Jan se detuvo, perplejo. Aquello era imposible. ¡Hacía unos minutos había oído la voz de su madre!
Fuera oyó el motor de un coche. ¡El passat! Se plantó en la puerta de un salto, la abrió y salió corriendo a la calle.
-¡No! ¡Espera!
Pero sus gritos fueron en vano. Vio cómo la oscuridad engullía las luces traseras del coche y se quedó plantado ahí fuera, rodeado por el más absoluto silencio. Por muy realista que fuera aquel sueño, no podía alterar el hecho de que Bernhard Forstner se dirigiera hacia su muerte.
Jan se tapó el rostro con las manos y lloró. Lloró amargamente, desconsoladamente, dando rienda suelta a su desesperación.
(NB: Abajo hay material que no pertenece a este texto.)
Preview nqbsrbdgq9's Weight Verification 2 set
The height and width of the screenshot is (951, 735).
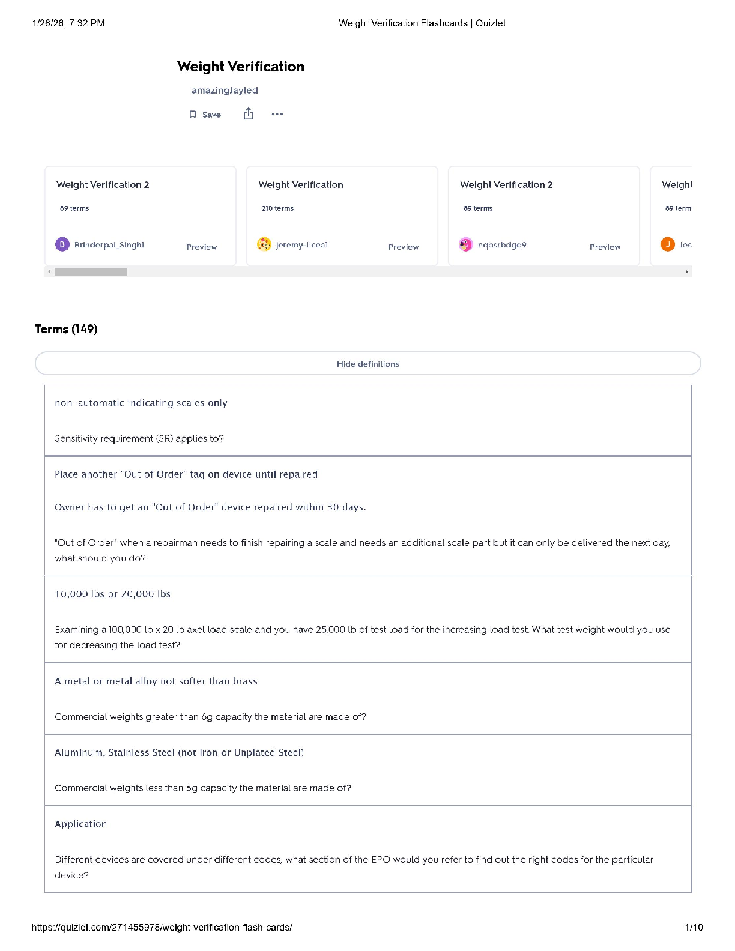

Entonces notó una mano sobre su hombro y se dio la vuelta. Sorprendido, se topó con el rostro de un hombre de unos veintitantos años. Tenía los ojos tristes. Unos ojos que Jan reconoció inmediatamente, pese a que la última vez que los vio pertenecían a un niño.
-¿Sven?
El hombre asintió.
-Hola, hermano mayor.
Si aún le hubiese quedado algún resquicio de duda, la más mínima sensación de que aquello no era un sueño, en ese preciso momento se habría desvanecido por completo.
-Mi pobre hermano mayor -susurró Sven, acariciándole la cara con dulzura y secándole las lágrimas-. El pasado es irrevocable. Recuérdalo. Lo es, incluso en sueños.
-¡Pero... pero tú estás muerto!
-Si quieres seguir buscándome -le susurró Sven-, no olvides este consejo: no hagas caso de los rumores.